*** Supplied records Section Begins ***

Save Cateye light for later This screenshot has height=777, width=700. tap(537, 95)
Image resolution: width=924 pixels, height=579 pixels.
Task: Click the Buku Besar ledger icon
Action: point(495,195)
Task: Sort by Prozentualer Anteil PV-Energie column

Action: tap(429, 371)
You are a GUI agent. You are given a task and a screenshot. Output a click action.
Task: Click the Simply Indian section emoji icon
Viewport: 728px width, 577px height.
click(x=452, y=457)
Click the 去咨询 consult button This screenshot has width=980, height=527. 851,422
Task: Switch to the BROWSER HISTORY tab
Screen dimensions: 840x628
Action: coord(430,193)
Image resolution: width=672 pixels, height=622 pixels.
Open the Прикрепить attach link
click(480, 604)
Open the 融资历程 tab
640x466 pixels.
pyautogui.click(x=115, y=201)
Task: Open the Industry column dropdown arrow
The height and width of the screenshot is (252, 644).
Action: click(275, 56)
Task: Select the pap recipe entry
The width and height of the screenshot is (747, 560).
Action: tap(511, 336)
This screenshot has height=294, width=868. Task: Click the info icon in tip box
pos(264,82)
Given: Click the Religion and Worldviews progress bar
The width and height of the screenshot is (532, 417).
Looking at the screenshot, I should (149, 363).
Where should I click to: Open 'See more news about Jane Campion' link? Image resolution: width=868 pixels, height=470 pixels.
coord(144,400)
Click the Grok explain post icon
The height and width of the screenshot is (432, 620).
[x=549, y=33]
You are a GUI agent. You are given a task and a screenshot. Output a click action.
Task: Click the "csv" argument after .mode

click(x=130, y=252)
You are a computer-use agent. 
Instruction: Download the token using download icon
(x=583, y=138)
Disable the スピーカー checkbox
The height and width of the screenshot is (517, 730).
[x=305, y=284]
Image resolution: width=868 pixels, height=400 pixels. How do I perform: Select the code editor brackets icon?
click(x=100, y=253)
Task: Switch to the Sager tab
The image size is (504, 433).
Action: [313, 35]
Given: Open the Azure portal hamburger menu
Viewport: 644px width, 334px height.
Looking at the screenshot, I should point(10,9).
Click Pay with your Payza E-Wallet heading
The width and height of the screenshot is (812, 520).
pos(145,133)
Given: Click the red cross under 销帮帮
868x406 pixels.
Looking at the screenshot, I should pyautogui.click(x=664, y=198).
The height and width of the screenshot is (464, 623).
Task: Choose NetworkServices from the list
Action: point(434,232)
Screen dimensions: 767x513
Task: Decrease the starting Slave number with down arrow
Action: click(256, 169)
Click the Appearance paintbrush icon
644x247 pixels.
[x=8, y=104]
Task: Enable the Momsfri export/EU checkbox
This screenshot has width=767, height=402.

*** Supplied records Section Ends ***

The material must be repeated in full, with every line exact.

#### [The completed task]
Save Cateye light for later This screenshot has height=777, width=700. tap(537, 95)
Image resolution: width=924 pixels, height=579 pixels.
Task: Click the Buku Besar ledger icon
Action: point(495,195)
Task: Sort by Prozentualer Anteil PV-Energie column

Action: tap(429, 371)
You are a GUI agent. You are given a task and a screenshot. Output a click action.
Task: Click the Simply Indian section emoji icon
Viewport: 728px width, 577px height.
click(x=452, y=457)
Click the 去咨询 consult button This screenshot has width=980, height=527. 851,422
Task: Switch to the BROWSER HISTORY tab
Screen dimensions: 840x628
Action: coord(430,193)
Image resolution: width=672 pixels, height=622 pixels.
Open the Прикрепить attach link
click(480, 604)
Open the 融资历程 tab
640x466 pixels.
pyautogui.click(x=115, y=201)
Task: Open the Industry column dropdown arrow
The height and width of the screenshot is (252, 644).
Action: click(275, 56)
Task: Select the pap recipe entry
The width and height of the screenshot is (747, 560).
Action: tap(511, 336)
This screenshot has height=294, width=868. Task: Click the info icon in tip box
pos(264,82)
Given: Click the Religion and Worldviews progress bar
The width and height of the screenshot is (532, 417).
Looking at the screenshot, I should (149, 363).
Where should I click to: Open 'See more news about Jane Campion' link? Image resolution: width=868 pixels, height=470 pixels.
coord(144,400)
Click the Grok explain post icon
The height and width of the screenshot is (432, 620).
[x=549, y=33]
You are a GUI agent. You are given a task and a screenshot. Output a click action.
Task: Click the "csv" argument after .mode

click(x=130, y=252)
You are a computer-use agent. 
Instruction: Download the token using download icon
(x=583, y=138)
Disable the スピーカー checkbox
The height and width of the screenshot is (517, 730).
[x=305, y=284]
Image resolution: width=868 pixels, height=400 pixels. How do I perform: Select the code editor brackets icon?
click(x=100, y=253)
Task: Switch to the Sager tab
The image size is (504, 433).
Action: [313, 35]
Given: Open the Azure portal hamburger menu
Viewport: 644px width, 334px height.
Looking at the screenshot, I should point(10,9).
Click Pay with your Payza E-Wallet heading
The width and height of the screenshot is (812, 520).
pos(145,133)
Given: Click the red cross under 销帮帮
868x406 pixels.
Looking at the screenshot, I should pyautogui.click(x=664, y=198).
The height and width of the screenshot is (464, 623).
Task: Choose NetworkServices from the list
Action: point(434,232)
Screen dimensions: 767x513
Task: Decrease the starting Slave number with down arrow
Action: click(256, 169)
Click the Appearance paintbrush icon
644x247 pixels.
[x=8, y=104]
Task: Enable the Momsfri export/EU checkbox
This screenshot has width=767, height=402.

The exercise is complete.